- _Activities_
- 1) For the excerpt on cancer genome sequencing, determine whether each statement below agrees with it, answering yes or no and quoting the deciding words. (a) The findings appeared in Nature. (b) Most earlier studies examined many cancer samples in great detail. (c) Todd Golub is the senior author of the study.
- 2) List every proper name of a person, publication, or institution that appears in the excerpt on cancer genome sequencing.
- 3) Revise the excerpt on cancer genome sequencing from "Thanks to a" through "of candidate mutations.", replacing "scientists" with "researchers".

------ Document excerpt ------

The findings, published today in Nature, point to new targets for drug development, and also suggest that some patients will respond to drugs currently being tested for other types of cancers.

The study is also the first published analysis of multiple whole genomes of the same cancer, reflecting continuing advances in sequencing technologies and the ability to analyze whole-genome data.

Thanks to a steady decline in the cost of genome sequencing, scientists have analyzed a growing number of tumors in recent years. Searching for differences between the DNA sequence of patients’ healthy and cancerous cells can highlight genetic mutations that may underlie the cancer cells’ ability to grow and survive. But most studies have analyzed a single cancer sample in great detail, and then sequenced relevant genes in other cancers to confirm the role of candidate mutations.

“Simply sequencing a tumor genome doesn’t get you the information you need,” says Todd Golub, director of the cancer program at the Broad Institute and senior author of the study. “We need the ability to look across many cancer genomes and to discover mutations that are recurring at low frequencies, so that we can see patterns emerging from the data that are biologically meaningful.”

------ Excerpted data ------

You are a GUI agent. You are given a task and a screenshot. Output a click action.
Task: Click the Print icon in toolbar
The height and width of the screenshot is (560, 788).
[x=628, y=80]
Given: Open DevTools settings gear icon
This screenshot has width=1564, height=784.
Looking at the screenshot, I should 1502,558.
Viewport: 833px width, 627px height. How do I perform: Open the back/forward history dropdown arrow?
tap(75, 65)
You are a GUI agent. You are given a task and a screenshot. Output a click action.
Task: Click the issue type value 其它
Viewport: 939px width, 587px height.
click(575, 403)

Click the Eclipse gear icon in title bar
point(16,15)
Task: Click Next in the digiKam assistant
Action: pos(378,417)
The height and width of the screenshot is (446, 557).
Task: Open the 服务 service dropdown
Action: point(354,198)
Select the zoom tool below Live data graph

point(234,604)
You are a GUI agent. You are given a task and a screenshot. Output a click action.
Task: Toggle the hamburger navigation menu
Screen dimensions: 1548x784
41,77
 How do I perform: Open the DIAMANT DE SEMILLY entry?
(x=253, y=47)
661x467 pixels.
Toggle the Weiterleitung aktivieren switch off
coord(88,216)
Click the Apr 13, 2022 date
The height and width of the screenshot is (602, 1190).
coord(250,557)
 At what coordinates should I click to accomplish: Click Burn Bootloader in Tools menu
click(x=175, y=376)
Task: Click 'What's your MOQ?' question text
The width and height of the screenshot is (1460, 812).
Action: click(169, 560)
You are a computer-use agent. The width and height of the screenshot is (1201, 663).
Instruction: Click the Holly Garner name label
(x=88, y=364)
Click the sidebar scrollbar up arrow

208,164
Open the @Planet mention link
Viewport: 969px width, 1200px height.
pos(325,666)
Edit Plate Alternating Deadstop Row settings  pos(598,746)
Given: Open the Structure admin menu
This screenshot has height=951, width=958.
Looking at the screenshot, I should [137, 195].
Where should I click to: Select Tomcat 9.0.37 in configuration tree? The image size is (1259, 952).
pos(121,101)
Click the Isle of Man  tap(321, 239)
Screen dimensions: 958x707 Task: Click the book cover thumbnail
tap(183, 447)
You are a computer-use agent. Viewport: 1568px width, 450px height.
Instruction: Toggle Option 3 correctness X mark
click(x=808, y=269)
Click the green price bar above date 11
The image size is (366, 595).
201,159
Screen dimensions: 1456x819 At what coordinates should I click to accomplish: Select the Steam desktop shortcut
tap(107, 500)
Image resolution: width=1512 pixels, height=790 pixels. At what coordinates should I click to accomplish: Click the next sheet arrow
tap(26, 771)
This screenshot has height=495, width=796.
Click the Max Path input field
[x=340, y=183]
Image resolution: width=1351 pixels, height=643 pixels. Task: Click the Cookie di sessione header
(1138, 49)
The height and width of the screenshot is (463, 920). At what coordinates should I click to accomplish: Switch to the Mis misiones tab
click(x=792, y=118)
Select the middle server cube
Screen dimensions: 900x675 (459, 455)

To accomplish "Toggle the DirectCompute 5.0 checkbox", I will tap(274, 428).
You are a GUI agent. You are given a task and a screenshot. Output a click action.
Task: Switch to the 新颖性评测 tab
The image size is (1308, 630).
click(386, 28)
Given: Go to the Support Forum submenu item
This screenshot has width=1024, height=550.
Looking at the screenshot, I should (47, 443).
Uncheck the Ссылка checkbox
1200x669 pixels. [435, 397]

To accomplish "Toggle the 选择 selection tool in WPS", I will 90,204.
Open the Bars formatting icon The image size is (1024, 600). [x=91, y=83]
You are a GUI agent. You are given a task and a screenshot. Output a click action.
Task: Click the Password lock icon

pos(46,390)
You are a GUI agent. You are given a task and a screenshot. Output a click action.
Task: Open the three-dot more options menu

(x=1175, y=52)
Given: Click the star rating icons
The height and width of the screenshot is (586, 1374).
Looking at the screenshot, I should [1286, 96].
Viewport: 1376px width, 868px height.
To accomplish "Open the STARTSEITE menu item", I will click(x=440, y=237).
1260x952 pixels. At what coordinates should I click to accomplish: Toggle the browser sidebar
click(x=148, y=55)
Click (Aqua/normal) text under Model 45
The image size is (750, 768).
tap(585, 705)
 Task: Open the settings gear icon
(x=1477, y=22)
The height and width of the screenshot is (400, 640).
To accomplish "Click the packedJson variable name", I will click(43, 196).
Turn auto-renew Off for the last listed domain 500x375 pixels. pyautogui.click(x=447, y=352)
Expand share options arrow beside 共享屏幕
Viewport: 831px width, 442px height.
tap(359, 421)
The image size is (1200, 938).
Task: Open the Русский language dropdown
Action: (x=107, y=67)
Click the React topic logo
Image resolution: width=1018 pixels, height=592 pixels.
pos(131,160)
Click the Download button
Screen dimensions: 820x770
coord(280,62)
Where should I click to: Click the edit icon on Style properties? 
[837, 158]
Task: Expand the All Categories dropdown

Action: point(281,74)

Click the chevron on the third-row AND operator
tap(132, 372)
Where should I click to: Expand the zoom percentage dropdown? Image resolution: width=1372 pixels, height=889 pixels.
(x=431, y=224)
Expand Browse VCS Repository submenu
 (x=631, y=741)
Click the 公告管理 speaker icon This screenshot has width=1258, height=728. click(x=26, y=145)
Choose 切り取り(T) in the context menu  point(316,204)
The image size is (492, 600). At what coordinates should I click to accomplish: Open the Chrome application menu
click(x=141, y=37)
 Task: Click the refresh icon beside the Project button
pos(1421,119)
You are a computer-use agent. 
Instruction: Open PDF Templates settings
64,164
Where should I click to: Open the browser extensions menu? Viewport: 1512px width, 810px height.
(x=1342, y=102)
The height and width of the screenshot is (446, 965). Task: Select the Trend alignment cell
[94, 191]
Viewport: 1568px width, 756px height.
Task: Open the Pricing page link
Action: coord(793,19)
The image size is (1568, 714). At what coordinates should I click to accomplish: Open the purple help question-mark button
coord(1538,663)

------

- _Per-task answers_
- 1)
(a) Yes: "published today in Nature"
(b) No: "most studies have analyzed a single cancer sample in great detail"
(c) Yes: "senior author of the study"

- 2)
Nature
Todd Golub
Broad Institute

- 3)
Thanks to a steady decline in the cost of genome sequencing, researchers have analyzed a growing number of tumors in recent years. Searching for differences between the DNA sequence of patients’ healthy and cancerous cells can highlight genetic mutations that may underlie the cancer cells’ ability to grow and survive. But most studies have analyzed a single cancer sample in great detail, and then sequenced relevant genes in other cancers to confirm the role of candidate mutations.